Task statement | In the response, the entries must appear exactly as supplied.

-- The data follows --

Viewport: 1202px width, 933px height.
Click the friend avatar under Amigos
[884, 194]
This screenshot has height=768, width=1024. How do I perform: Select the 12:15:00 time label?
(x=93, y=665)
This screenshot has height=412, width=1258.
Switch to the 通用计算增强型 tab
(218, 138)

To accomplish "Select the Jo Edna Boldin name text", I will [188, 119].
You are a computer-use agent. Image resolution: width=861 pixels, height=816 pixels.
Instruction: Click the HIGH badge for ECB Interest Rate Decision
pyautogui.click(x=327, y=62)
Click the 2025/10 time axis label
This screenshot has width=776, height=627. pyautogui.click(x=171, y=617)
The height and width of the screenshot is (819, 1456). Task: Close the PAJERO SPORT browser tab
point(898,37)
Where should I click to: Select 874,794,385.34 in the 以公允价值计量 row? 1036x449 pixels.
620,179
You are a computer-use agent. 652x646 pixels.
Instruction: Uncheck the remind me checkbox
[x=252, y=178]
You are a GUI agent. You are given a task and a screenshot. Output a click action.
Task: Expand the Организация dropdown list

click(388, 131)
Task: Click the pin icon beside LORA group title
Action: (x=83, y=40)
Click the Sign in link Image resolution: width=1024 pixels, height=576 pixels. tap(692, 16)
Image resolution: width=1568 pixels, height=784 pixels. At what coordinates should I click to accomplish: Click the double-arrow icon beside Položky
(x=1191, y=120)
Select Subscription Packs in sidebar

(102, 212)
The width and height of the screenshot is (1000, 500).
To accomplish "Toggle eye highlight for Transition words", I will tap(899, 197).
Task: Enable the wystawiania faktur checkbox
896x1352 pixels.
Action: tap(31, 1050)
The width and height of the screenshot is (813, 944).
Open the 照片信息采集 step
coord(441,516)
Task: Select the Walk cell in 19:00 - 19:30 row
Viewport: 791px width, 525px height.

-- The data concluded --

The answer |
Viewport: 1202px width, 933px height.
Click the friend avatar under Amigos
[884, 194]
This screenshot has height=768, width=1024. How do I perform: Select the 12:15:00 time label?
(x=93, y=665)
This screenshot has height=412, width=1258.
Switch to the 通用计算增强型 tab
(218, 138)

To accomplish "Select the Jo Edna Boldin name text", I will [188, 119].
You are a computer-use agent. Image resolution: width=861 pixels, height=816 pixels.
Instruction: Click the HIGH badge for ECB Interest Rate Decision
pyautogui.click(x=327, y=62)
Click the 2025/10 time axis label
This screenshot has width=776, height=627. pyautogui.click(x=171, y=617)
The height and width of the screenshot is (819, 1456). Task: Close the PAJERO SPORT browser tab
point(898,37)
Where should I click to: Select 874,794,385.34 in the 以公允价值计量 row? 1036x449 pixels.
620,179
You are a computer-use agent. 652x646 pixels.
Instruction: Uncheck the remind me checkbox
[x=252, y=178]
You are a GUI agent. You are given a task and a screenshot. Output a click action.
Task: Expand the Организация dropdown list

click(388, 131)
Task: Click the pin icon beside LORA group title
Action: (x=83, y=40)
Click the Sign in link Image resolution: width=1024 pixels, height=576 pixels. tap(692, 16)
Image resolution: width=1568 pixels, height=784 pixels. At what coordinates should I click to accomplish: Click the double-arrow icon beside Položky
(x=1191, y=120)
Select Subscription Packs in sidebar

(102, 212)
The width and height of the screenshot is (1000, 500).
To accomplish "Toggle eye highlight for Transition words", I will tap(899, 197).
Task: Enable the wystawiania faktur checkbox
896x1352 pixels.
Action: tap(31, 1050)
The width and height of the screenshot is (813, 944).
Open the 照片信息采集 step
coord(441,516)
Task: Select the Walk cell in 19:00 - 19:30 row
Viewport: 791px width, 525px height.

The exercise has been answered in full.